Supreme Court Halts Centre’s Notification on PIB’s Fact Check Unit: Key Points

Stay Order Issued: The Supreme Court has temporarily halted the implementation of the March 20 notification regarding the Fact Check Unit (FCU) established by the Central government, as per the Information Technology (Intermediary Guidelines and Digital Media Ethics Code) Amendment Rules 2023 (IT Amendment Rules 2023).

Pending Decision by Bombay High Court: The apex court has decided to suspend the notification until the Bombay High Court reaches a decision on the challenges posed to the Information Technology Rules Amendment 2023. The FCU’s role involves monitoring social media content related to government operations, aligning with the amended IT Rules.

Judicial Bench and Suspension: A bench comprising Chief Justice of India D Y Chandrachud and Justices J B Pardiwala and Manoj Misra has suspended the operation of the Ministry of Electronics and Information Technology’s notification designating the Press Information Bureau (PIB) as the fact-checking unit.

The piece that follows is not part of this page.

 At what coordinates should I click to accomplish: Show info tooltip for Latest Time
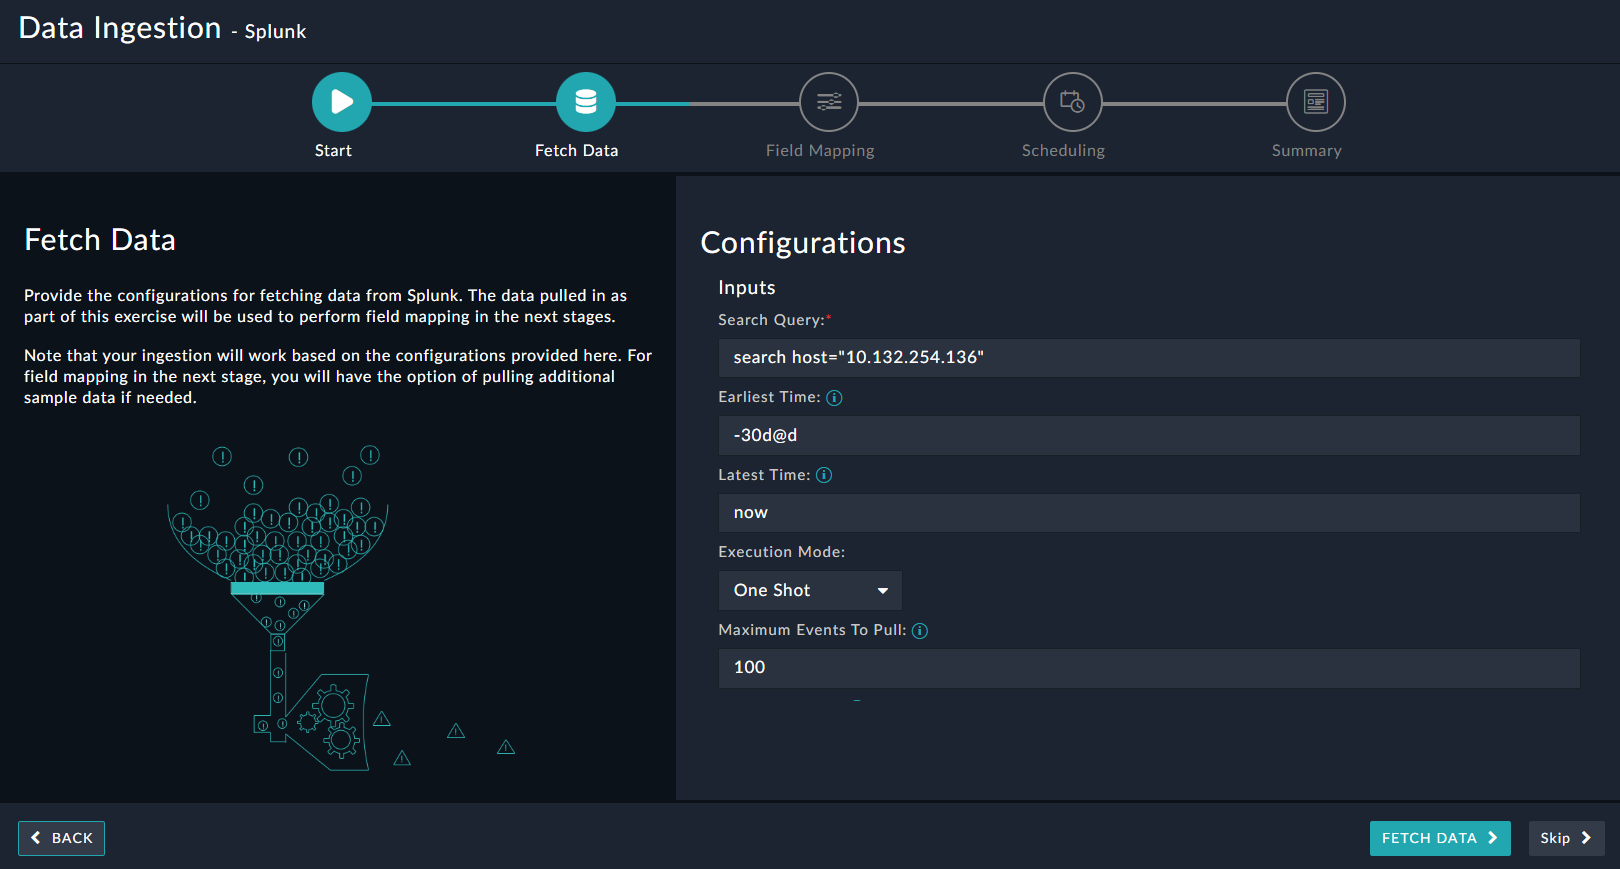point(824,475)
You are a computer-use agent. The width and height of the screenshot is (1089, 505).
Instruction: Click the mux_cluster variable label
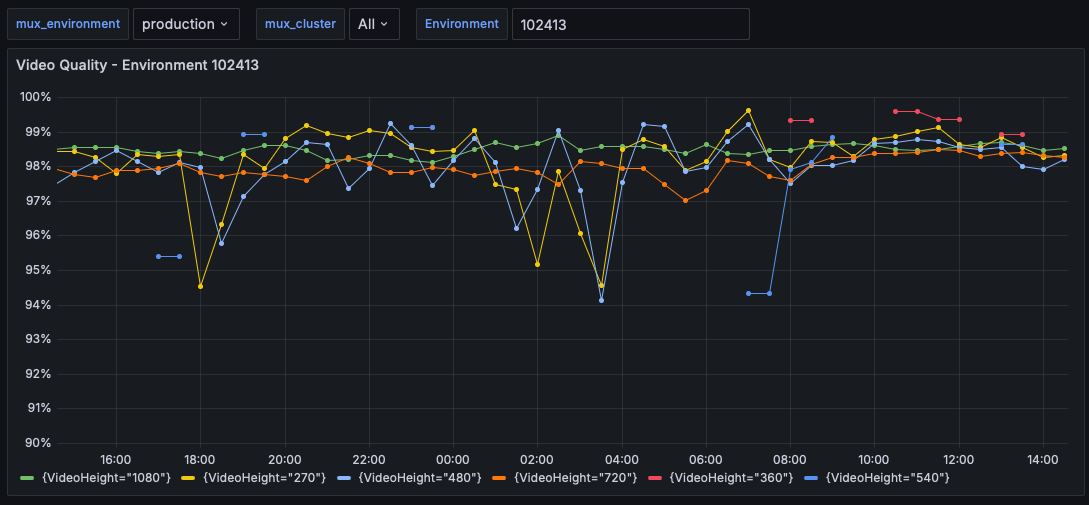pyautogui.click(x=300, y=24)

Setting Aside Previous Orders: Additionally, the Supreme Court has set aside the Bombay High Court’s interim order from March 13, which had declined to restrain the government from establishing the fact-checking unit.

Constitutional Scrutiny Required: The apex court emphasized the necessity for a thorough constitutional analysis of specific provisions within the amended IT Rules, empowering the government to institute a fact-checking unit. These provisions also grant the government authority to label online content pertaining to its affairs on social media platforms as fake, false, or misleading.

Challenging Parties and Concerns: Stand-up comedian Kunal Kamra and the Editors Guild of India have filed petitions challenging the government notification in the Supreme Court. Legal experts, including Natasha Treasurywala and Avisha Gupta, have raised concerns regarding the subjective nature of the rules, potential censorship implications, and the unchecked discretion granted to the government-appointed FCU.

Implications on Social Media Intermediaries: As per the notification, social media intermediaries are obligated to remove any government-related content flagged as fake or false by the FCU. Failure to comply would result in the loss of “safe harbor” immunity against legal actions arising from such content.

Judicial Review and Constitutional Law Questions: The Bombay High Court’s split verdict in January on petitions challenging the IT Rules amendments highlighted the need for a deeper examination of the legal implications and constitutional validity of the rules, particularly concerning censorship and intermediary liability.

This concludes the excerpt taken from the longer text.